YEŞİLÇAM'IN SERİSİNİ YAPACAĞIM
Onun kuklalar üzerine kurulu hayatında birçok proje de var. En çok da kendisinin oluşturduğu karakterlerle kukla tiyatrosu yapmak istiyor. Ama aynı zamanda Yeşilçam'a da tutkun olduğu için onun hayallerini Yeşilçam'ın kukla serisi süslüyor: "
Çiçek Abbas filminde Şener Şen ve İlyas Salman'ın oynadıkları karakterlerin kuklalarını yapmıştım. Yakında Yeşilçam'ın tüm karekterlerinin kuklalarını yapacağım. Yeşilçam filmlerini çok seviyorum ama
Selvi Boylum Al Yazmalım'ın bendeki yeri ayrı. Şimdi o filmin karakterlerinden kuklalarda sıra; Türkan Şoray ve Kadir İnanır... Ve tabii Hülya Koçyiğit ve diğerleri... En büyük hedefim ve hayalim Yeşilçam serisi" diyor. "Dışarıdan kendime bakamıyorum" diyen Akpınar terzi kendi söküğünü dikemez misali bir tek kendi kuklasını yapamıyor. Bir de prensip gereği çocuklarınkini: "Çocuklar her hafta, her ay büyüyüp değişiyor. En az 18 yaş olmadan kişiye özel kukla yapmıyorum" diyen Akpınar, kuklaları yaparken büyük bir emek gerektiğinden söz etmeden de geçmiyor: "Kişiye özel kuklalar için fotoğraflara bakıp yüzlerini yaparken kaş, göz ya da burnun birebir aynısını yapmıyorum. Sanatçı gözüyle kişinin özelliklerini abartarak oluşturuyorum."

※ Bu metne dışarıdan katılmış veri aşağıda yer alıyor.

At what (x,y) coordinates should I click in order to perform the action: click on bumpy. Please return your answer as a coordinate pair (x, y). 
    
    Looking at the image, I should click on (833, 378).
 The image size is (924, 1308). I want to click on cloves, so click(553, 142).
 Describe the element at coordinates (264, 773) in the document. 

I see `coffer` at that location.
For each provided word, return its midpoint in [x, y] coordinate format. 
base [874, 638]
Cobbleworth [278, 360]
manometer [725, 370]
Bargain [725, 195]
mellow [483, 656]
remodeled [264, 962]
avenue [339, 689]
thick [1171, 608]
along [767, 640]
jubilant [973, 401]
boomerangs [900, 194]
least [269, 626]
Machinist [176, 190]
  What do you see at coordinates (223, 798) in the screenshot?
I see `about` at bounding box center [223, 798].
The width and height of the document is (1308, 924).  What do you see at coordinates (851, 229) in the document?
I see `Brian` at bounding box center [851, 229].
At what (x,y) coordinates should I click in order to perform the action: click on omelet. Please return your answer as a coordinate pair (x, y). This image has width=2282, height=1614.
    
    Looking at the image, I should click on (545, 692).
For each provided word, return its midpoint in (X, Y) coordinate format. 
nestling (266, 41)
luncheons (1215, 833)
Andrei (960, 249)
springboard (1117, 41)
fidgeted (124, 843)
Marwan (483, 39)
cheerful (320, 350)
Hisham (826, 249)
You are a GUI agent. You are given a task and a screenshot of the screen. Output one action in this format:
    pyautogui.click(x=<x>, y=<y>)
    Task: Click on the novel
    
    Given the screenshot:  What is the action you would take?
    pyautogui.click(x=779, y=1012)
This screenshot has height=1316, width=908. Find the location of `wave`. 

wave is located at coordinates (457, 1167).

GELİN, DAMAT KUKLALARI TREND
Atölyesi zeytin, kestane, fireke ve ceviz gibi çeşit çeşit ağaçtan ahşaplarla dolu. "Yumuşak olduğu için kukla en iyi ıhlamurdan yapılır" diyen Akpınar: "Ahşabı oymak zor. Kuklayı fazla yontarsanız geri dönüşü olmaz. Yeniden başlamak zorunda kalırsınız. Bir kukla bir hafta gibi bir sürede ortaya çıkıyor" diyor. Ücreti 500 TL'den başlayıp 1000 TL'ye kadar çıkan kuklaların boyu 60-100 cm arasında değişiyor. Kişiye özel kuklalara en çok doğum günleri, sevgililer günü, evlilik yıldönümleri için talep oluyor. Son trend gelin ve damat kuklaları. Kukla yapımını öğrenmek isteyen de çok kişi varmış. Ama o bu isteğe karşılık veremiyor: "Gelecekte kukla yapımını öğretmek için elimden geleni yapacağım!" diyen Akpınar, alıyor eline ipli dansöz kuklasını, müzik eşliğinde atölyede oynatıyor. Mahalleli meraklı bakışlarla atölyenin önüne doluşuyor. O "Kuklalara hayat vermeye ve oynatmaya devam edeceğim" diyor.